Twitter’s board is expected to reject Musk’s bid as too low by April 28, when it is scheduled to report first-quarter earnings, people familiar with the matter have said. Even if Twitter’s bankers declared the offer was fair, the company’s board directors have wide latitude to reject it if they thought the platform was better off with its current content strategy, corporate governance lawyers and professors said.
This would change, however, if, Twitter’s board decided to explore a sale, either because it received more offers or it decided to solicit acquisition bids, these experts said.
Corporate law in Delaware, where Twitter is incorporated, dictates that once a company launches a sale process, securing the most lucrative deal for shareholders becomes the overarching consideration. Board directors are not allowed to factor in what would happen to the company in their deliberations if existing shareholders will cash out.

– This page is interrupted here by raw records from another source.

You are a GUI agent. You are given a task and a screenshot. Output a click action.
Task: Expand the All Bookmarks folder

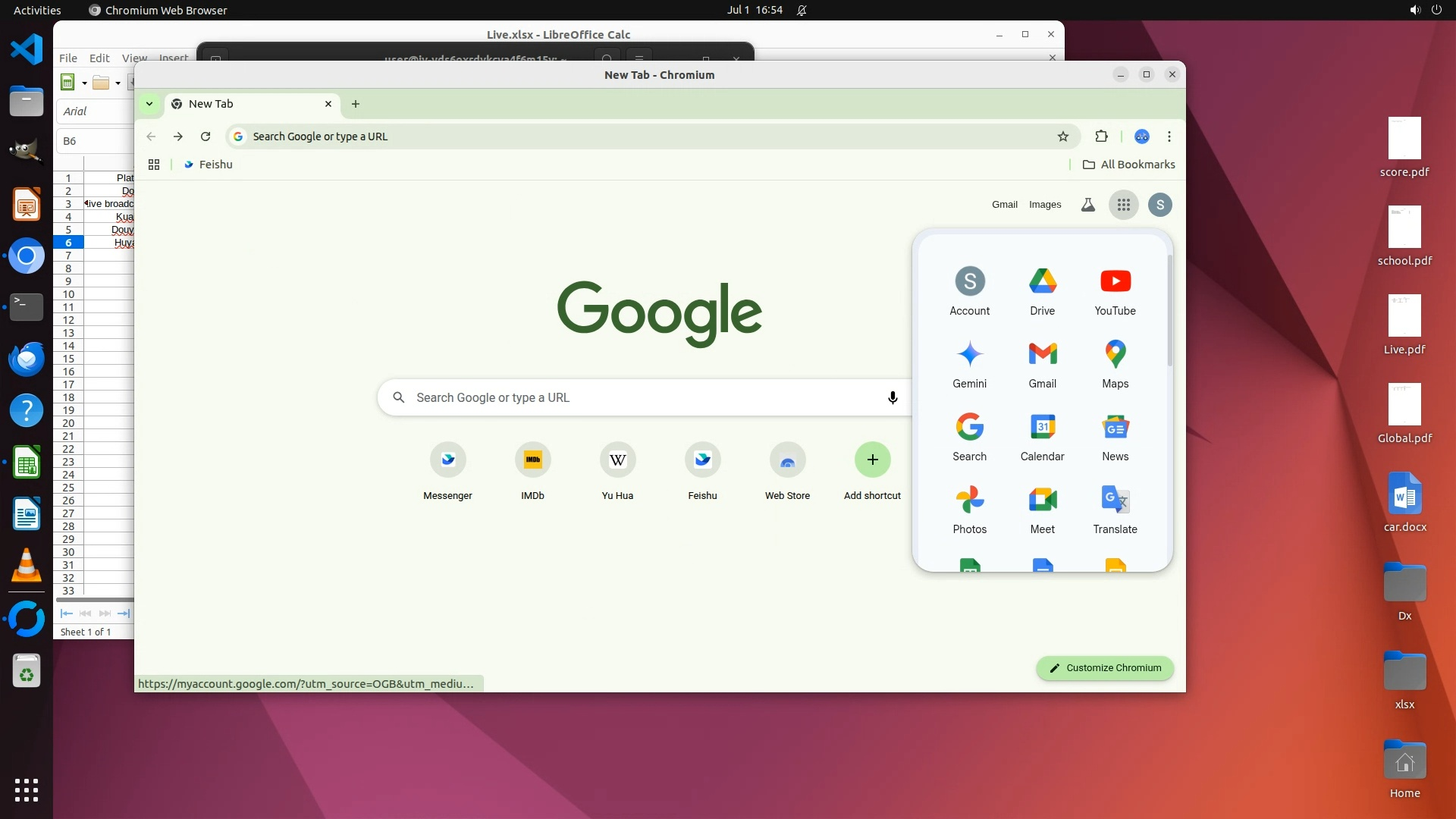pyautogui.click(x=1128, y=165)
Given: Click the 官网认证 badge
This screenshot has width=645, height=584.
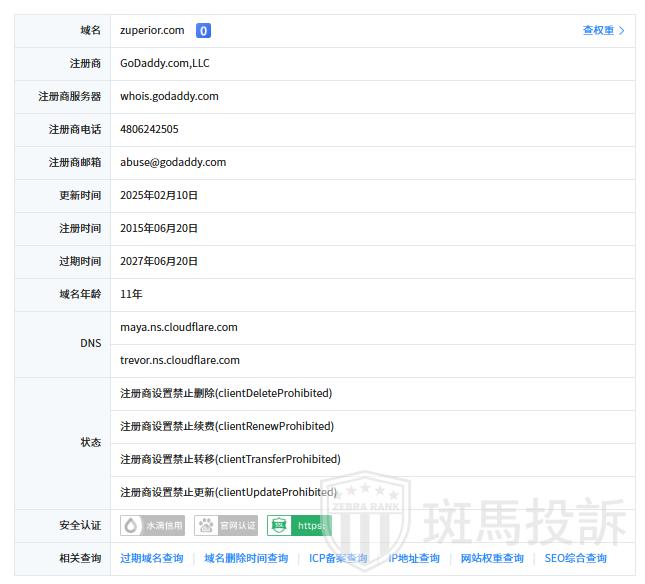Looking at the screenshot, I should (x=226, y=525).
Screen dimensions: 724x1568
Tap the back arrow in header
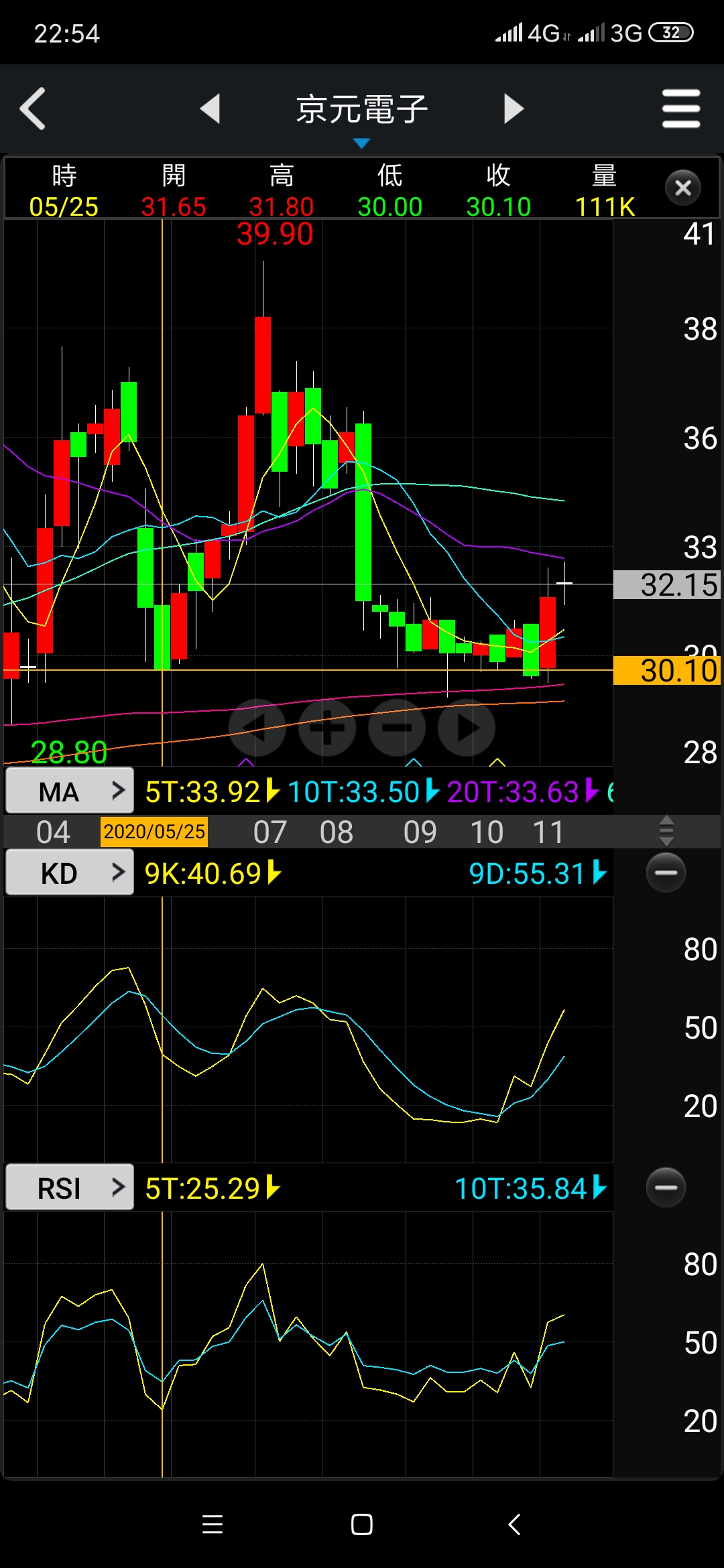[34, 109]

“All these culture and discourse and democracy considerations fall by wayside because that’s not going to benefit shareholders anymore,” said Ann Lipton, a professor at Tulane Law School.
Twitter and Musk spokespeople did not immediately respond to requests for comment.
As it stands, board directors legally have wide discretion on how to handle Musk’s bid because it was unsolicited. The directors can refuse to engage with Musk if they believe the company’s content policies and culture better serve the long-term interests of its investors, said Brian Quinn, a professor at Boston College Law School.
“If they think Musk will turn Twitter into a free-speech hellscape, that is sufficient justification,” Quinn said.
Whether Twitter will decide to explore a sale will likely hinge on whether it receives attractive and credible offers in the coming days.
Private equity firm Thoma Bravo LP contacted Twitter last week to express interest in putting together an offer that would challenge Musk, but there is no certainty that such a bid will materialize, sources told Reuters. Sources have also said that other buyout firms have since contacted Twitter to register their acquisition interest.
Unlike its peers Snap Inc and Facebook owner Meta Platforms Inc, Twitter is not controlled by founders with supervoting shares who can shoot down a deal even if viable and lucrative offers are on the table. Twitter adopted a poison pill last week to prevent Musk, who has amassed a stake in the company of more than 9 per cent, from raising his stake to more than 15 per cent without negotiating a deal with its board.
Adding to its vulnerability, Twitter has not set up a structure governing the moderation of its platform that would survive under new ownership. It has not, for example, set up a formal process for an independent arbiter to review its decisions, though its users can appeal to the company if their account is locked or suspended.
Meta, on the other hand, has set up an external Oversight Board, which allows users to appeal Facebook’s decisions to remove or leave up certain content. The Oversight Board’s decisions are binding.
Twitter could face backlash from some of its shareholders if it does not explore a sale, including from Musk, who has tweeted that he wants the company’s shareholders to have a say irrespective of what its board thinks. Musk could challenge the board in the company’s 2023 annual meeting of shareholders by putting forward his own slate of nominees, and, if successful, force the company to explore a sale.
Unless Twitter decides to explore a sale, it can continue to look out for the interests of stakeholders beyond shareholders, such as its users and employees, corporate governance experts say.
“You are explicitly allowed to point to nonshareholder constituencies as your rationale for wanting to beat back the takeover,” said Eric Talley, a professor at Columbia Law School.